Friday, June 15, 2007

June 14th's Meanwhile in Las Vegas... (a day late)



This week's LVW column features reviews of Black Diamond Detective Agency, Black Summer #0 and Death and the Man Who Would Not Die #1.

While you're at lasvegasweekly.com, you may also be interested in checking out Jeffrey M. Anderson's "web-exclusive" review of Fantastic Four: Rise of the Silver Surfer. Why's it web-exclusive? I imagine it's because they didn't screen the film until after the paper went to press, which is exactly what they did here in Columbus (the only local critic invited to a Tuesday morning screening was the critic forThe Columbus Dispatch, the local big, dumb daily paper; the rest of us had to make do with a Thursday night screening, which ended all of two hours before opening day).

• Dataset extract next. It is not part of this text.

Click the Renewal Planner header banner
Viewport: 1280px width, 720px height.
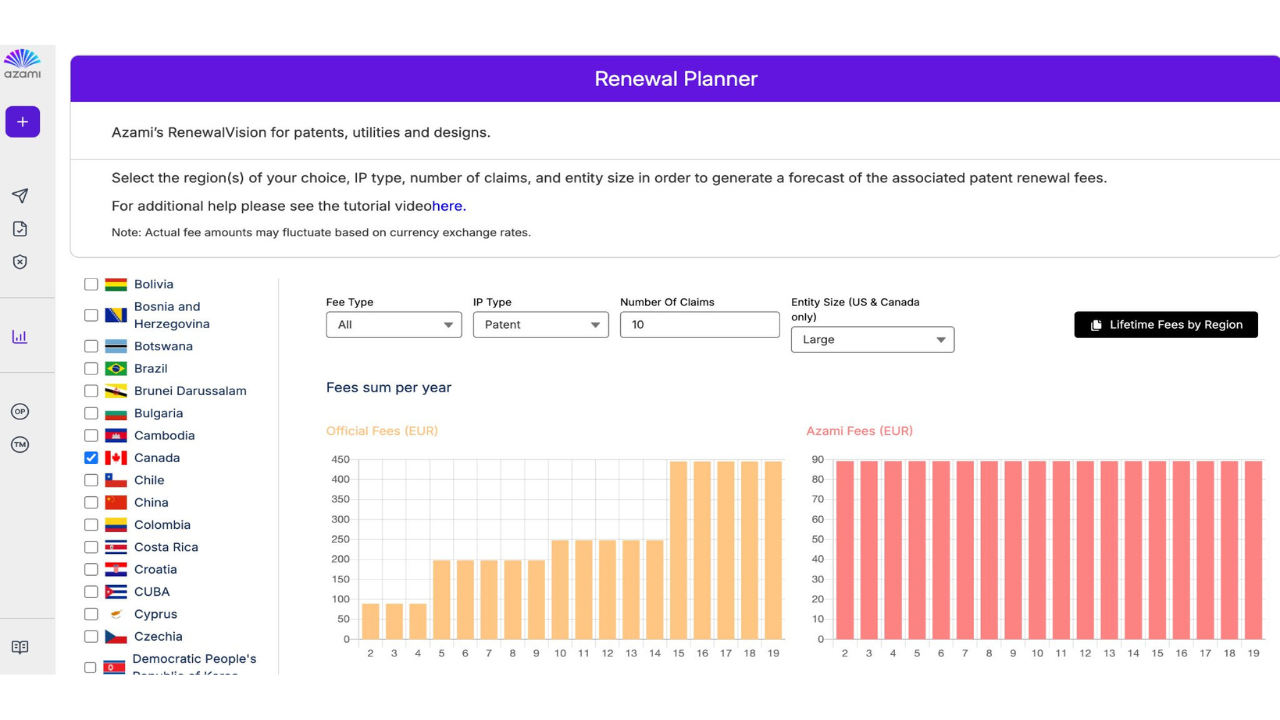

So if you're wondering where my review is, or why this week's "Meanwhile" is posted on Friday instead of Thursday, it's because last night I was in a movie theater, slowly shaking my head while watching FF:RotSS, instead of infront of my computer reviewing and updating. I'll post a link later tonight.

Real quick on the Stupid Marvel PR Move of The Week: I didn't notice until Dirk Deppey posted the Suydam version right next to the original over at Journalista, but they did sex it up a bit, whether it was Suydam's initiative to remove a layer or two of MJ's shirts or Marvel editorial's request that he do so. Note the extra skin (of the non-decomposed variety) on the Suydam's version's hip.



I have a hard time imagining the thought process that goes into these sorts of things. Like, I honselty just can't comprehend an editor firing off an email asking Suydam to zombify the MJ digest cover, but make it as sexy as possible. I know there are fetishes of all kinds of crazy varieties out there, but man, I always assumed the ones revolving around corpses were among the rarest, and the least likely to be catered to by a major comic book company.

1 comment:

Anonymous said...

I loved Black Diamond Agency. I agree that some of the surface plot seemed too obvious (elements of the screenplay at its root, I assume), but Campbell really did a great job making it work on as a comic.